Amid these political problems, economic difficulties are also becoming harder to tackle. The decline in oil prices, corruption and unemployment are increasingly dominating the agenda of many people in Iraq. The Iraqi budget for 2016 is based on the assumption that oil prices would be 45 dollars on average. The price of oil, however, remained below this level until the beginning of May. Iraqi Prime Minister Abadi consequently declared that Iraqi aims to secure a 7 billion loan from the IMF.6 The conditions for obtaining IMF loans will be difficult to implement given the number of people on state salaries. Last year, Iraq witnessed street protests demanding a regular supply of electricity. With the onset of summer and increasing temperatures, similar protests will likely emerge in different parts of Iraq. As opposed to last year, hopes for an effective government to provide services is waning in Iraq. Bogged down in personal rivalries, many political figures do not seem aware of the size of the challenges ahead of Iraq in economic terms. Delays in payment of the salaries of state officials and the armed forces prevent pursuing long term planning for the country, especially in the KRG.
The latest developments have shown once again that there will not be a successful military operation against ISIL in Mosul before a political settlement is reached among different political figures and parties in Iraq.
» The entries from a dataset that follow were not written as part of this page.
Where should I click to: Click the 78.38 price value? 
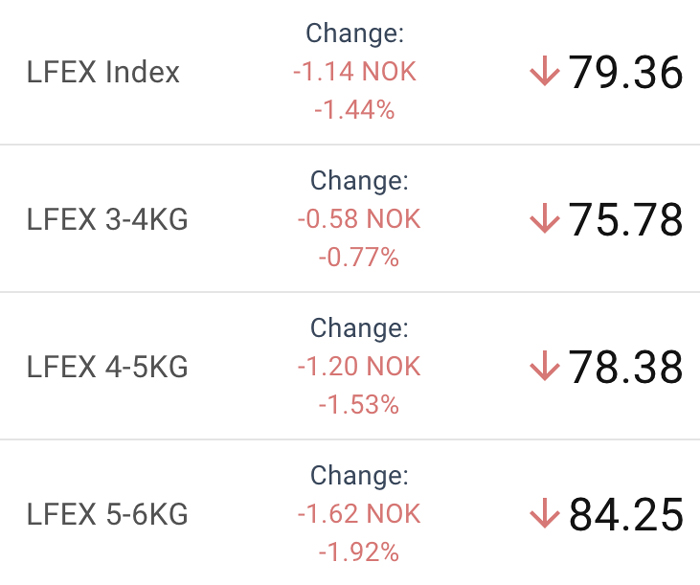[x=625, y=367]
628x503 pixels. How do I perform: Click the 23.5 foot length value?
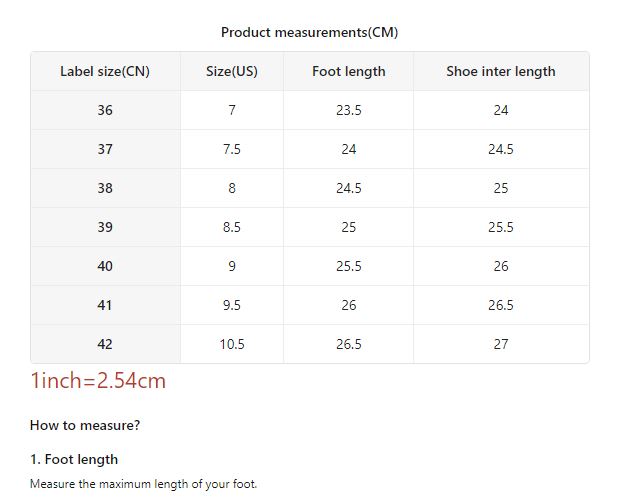pos(348,110)
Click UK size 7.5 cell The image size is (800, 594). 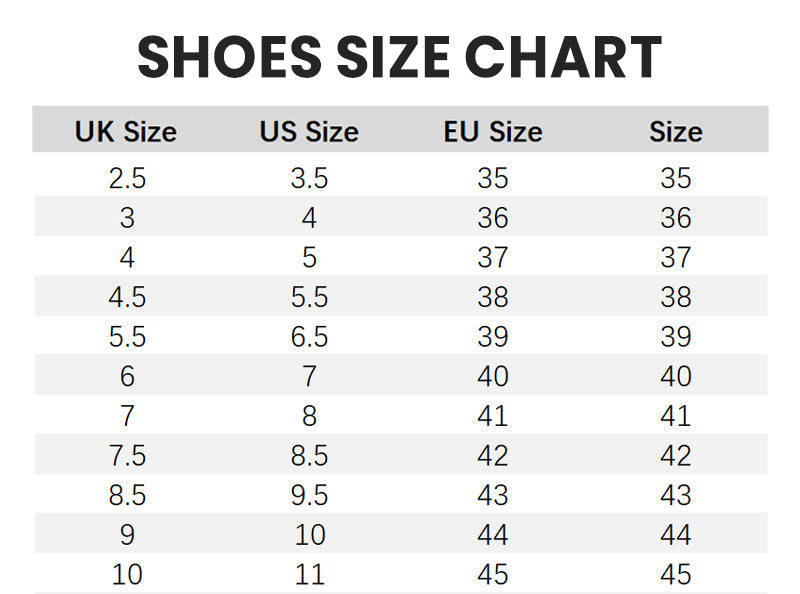coord(127,456)
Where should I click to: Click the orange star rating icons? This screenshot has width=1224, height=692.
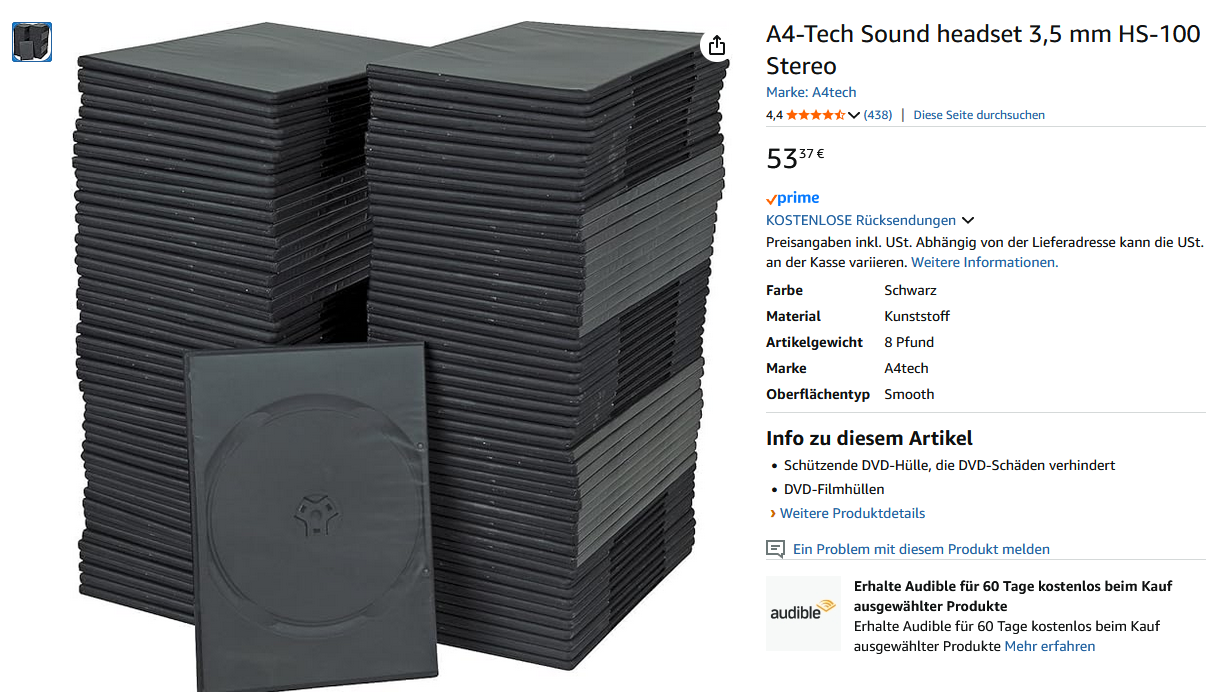(815, 115)
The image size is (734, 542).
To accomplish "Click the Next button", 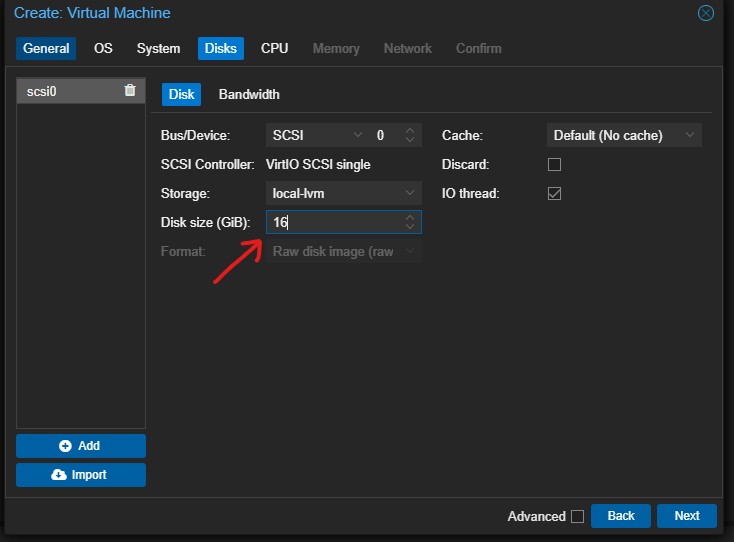I will click(686, 516).
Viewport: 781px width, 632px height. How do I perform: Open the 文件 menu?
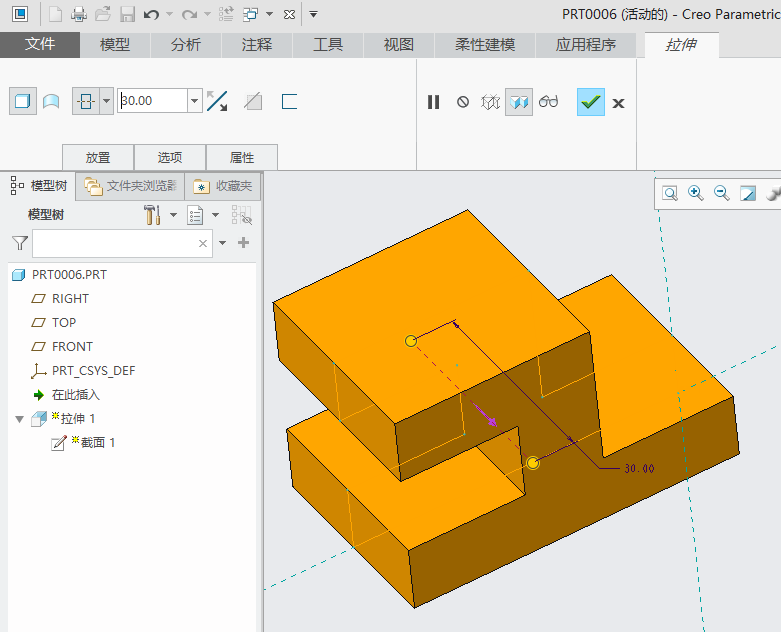tap(40, 45)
Divisions across ethnic and sectarian lines and a lack of competent political actors have prevented the emergence of a unified political structure in Iraq. This shows that the problems in Iraq are more political than military. Differences within the parliament and the government are wearying the people of Iraq and representatives of the anti-ISIL coalition. Instead of dealing with the real problems of the country, Iraq’s political elites are busy with intra- and inter-party fighting. Many people question the existing political structure in Iraq and expect a complete overhaul of the political environment in the country. Under these conditions, it is very unlikely that members of the anti-ISIL coalition will be particularly enthusiastic about providing much-needed military help. Thus, this situation delays operations in Mosul further.
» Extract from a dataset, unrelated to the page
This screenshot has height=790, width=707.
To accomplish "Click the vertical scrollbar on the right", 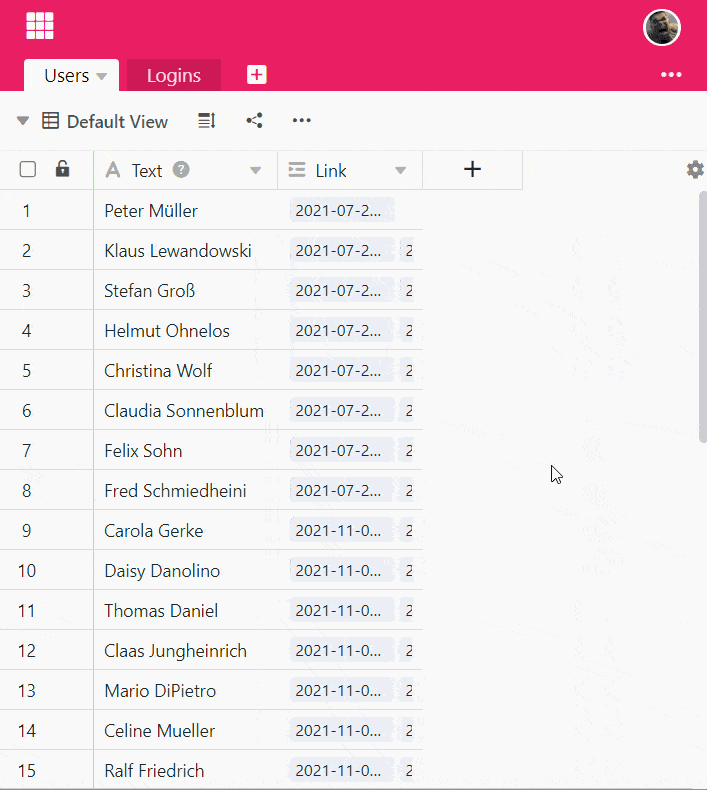I will coord(702,315).
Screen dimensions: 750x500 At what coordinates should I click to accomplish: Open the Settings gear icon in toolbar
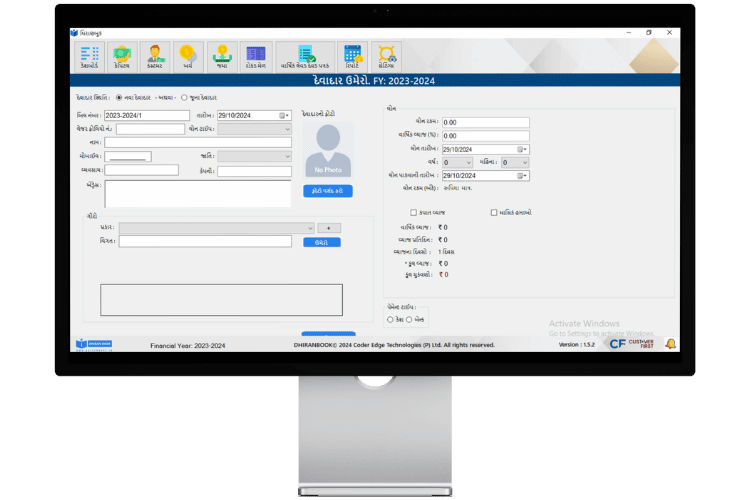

1. Coles and Hameed. “Iraq Launches Offensive Against Islamic State South of Mosul.” Reuters. 24 March 2016.
2. Mesut Ozcan. “Saving Mosul From ISIL.” Al Sharq Forum. 09 March 2016.
3. Hamza Mustafa. “After the Defeat of ISIS, Al-Hashd Al-Shaabi is Under Pressure.” Asharq Al-Awsat. 2 January 2016
4. “Daesh Attacks Iraqi Turkmen Town With Chemical Weapons.” Anadolu Agency. 10 March 2013
5. Salah Nasrawi. “Iraq’s New Government: Not Exactly A Breakthrough.” Al Jazeera. 3 April 2016 <>
6. Barker & Bradley. “Prime Minister Haider al-Abadi Says Iraq Hopes to Secure IMF Loans.” The Wall Street Journal. 22 Jan 2016.